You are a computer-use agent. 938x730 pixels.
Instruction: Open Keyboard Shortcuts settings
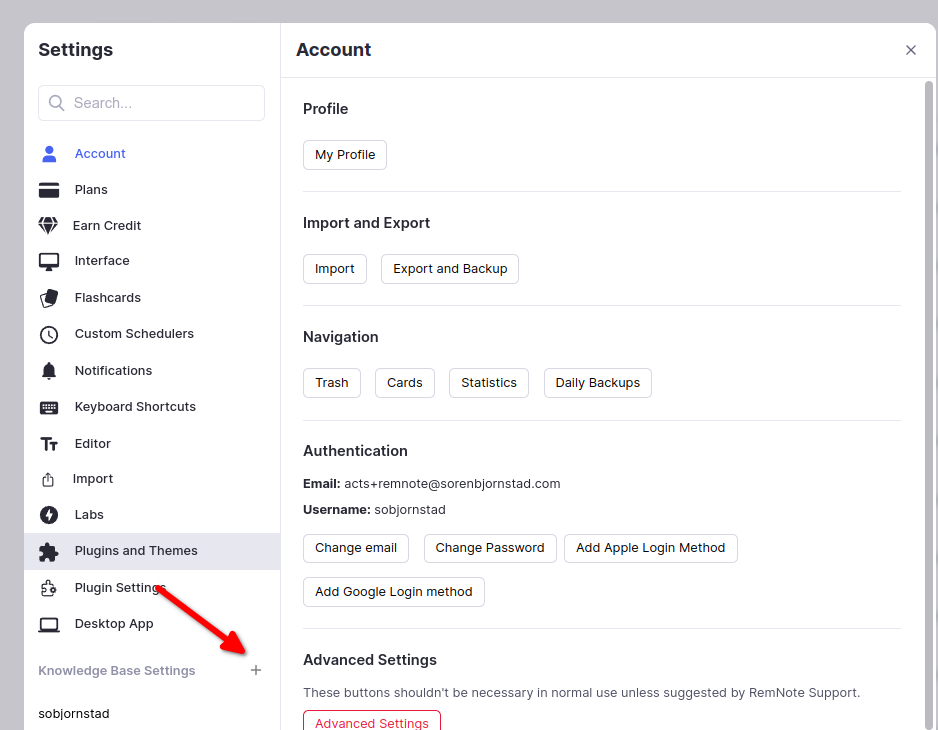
# # # # # # #
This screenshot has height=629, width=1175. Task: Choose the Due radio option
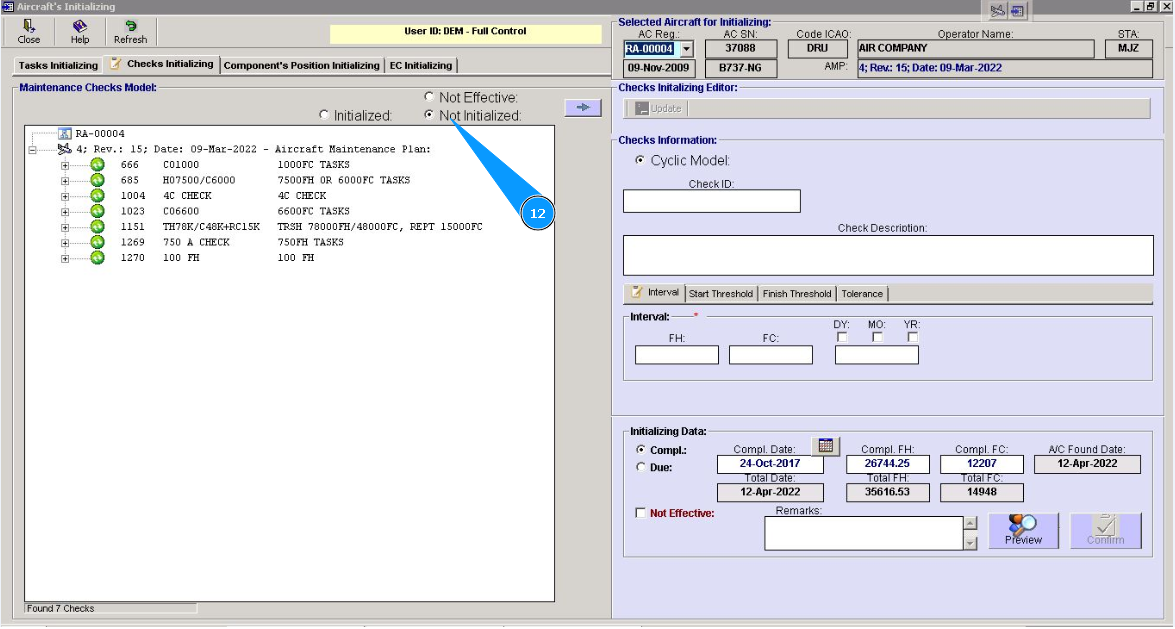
# # # # # # #
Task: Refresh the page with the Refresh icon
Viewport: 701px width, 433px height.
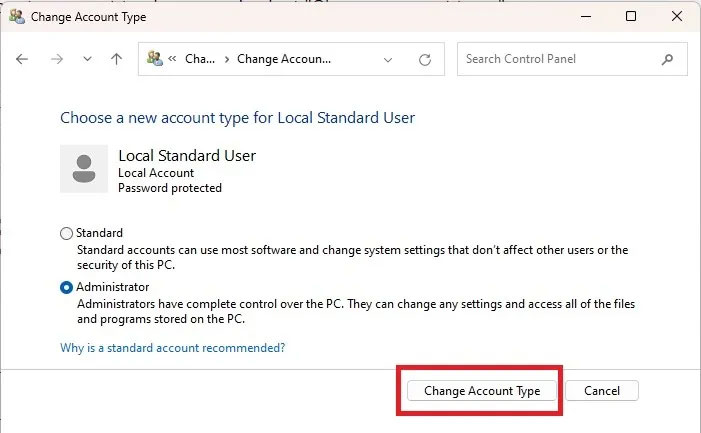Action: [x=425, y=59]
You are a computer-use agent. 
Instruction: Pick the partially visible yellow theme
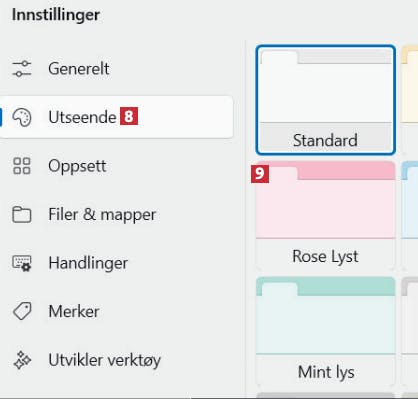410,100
# # # # # # #
Would you copy out exactly the lines above that start at the one containing "You are a computer-use agent. 938x730 pixels." and end at the one containing "Instruction: Open Keyboard Shortcuts settings", inclusive?

SOLUTION TO THIS TASK:
You are a computer-use agent. 938x730 pixels.
Instruction: Open Keyboard Shortcuts settings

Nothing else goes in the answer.